- Release poster
- Genre: drama; fantasy; horror;
- Created by: Benjamin Dupas; Isaure Pisani-Ferry;
- Starring: Oulaya Amamra; Suzanne Clément; Aliocha Schneider; Kate Moran; Mounir Amamra; Juliette Cardinski; Pierre Lottin;
- Country of origin: France
- Original language: French
- No. of seasons: 1
- No. of episodes: 6

Original release
- Release: 20 March 2020

= Vampires (TV series) =

2020 French-language television series

Vampires is a 2020 French-language supernatural horror television series created by Benjamin Dupas and Isaure Pisani-Ferry and starring Oulaya Amamra, Suzanne Clément, Aliocha Schneider, Kate Moran, Mounir Amamra and Juliette Cardinski.

The plot revolves around Doina (Oulaya Amamra), a vampire girl who suppress her vampire tendencies by taking pills, and who lives with her mother, Martha (Suzanne Clément).

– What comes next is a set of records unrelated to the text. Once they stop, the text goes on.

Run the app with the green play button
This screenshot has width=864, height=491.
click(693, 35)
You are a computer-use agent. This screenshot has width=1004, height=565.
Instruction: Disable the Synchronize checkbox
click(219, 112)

It was released on 20 March 2020 on Netflix.

==Cast==
- Oulaya Amamra as Doina Radescu
- Suzanne Clément as Martha Radescu
- Aliocha Schneider as Ladislas Nemeth
- Kate Moran as Csilla Nemeth
- Mounir Amamra as Andrea Radescu
- Juliette Cardinski as Irina Radescu
- Pierre Lottin as Rad Radescu
- Dylan Robert as Nacer
- Antonia Buresi as Elise
- Bilel Chegrani as Moji
- Theo Hakola as Gabor Nemeth
- Ayumi Roux as Clarisse
- Jalal Altawil as Stan
- Jonathan Genet as Auguste
- Marilú Marini as Belen

==Release==
Vampires was released on 20 March 2020 on Netflix.